- **What is required**:
Give these lines as a numbered list, skipping any blank lines.

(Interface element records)
+ + + + + + +

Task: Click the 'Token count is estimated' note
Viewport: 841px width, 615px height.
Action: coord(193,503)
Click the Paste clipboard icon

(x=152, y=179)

+ + + + + + +

- **Right answer**:
1. Task: Click the 'Token count is estimated' note
2. Viewport: 841px width, 615px height.
3. Action: coord(193,503)
4. Click the Paste clipboard icon
5. (x=152, y=179)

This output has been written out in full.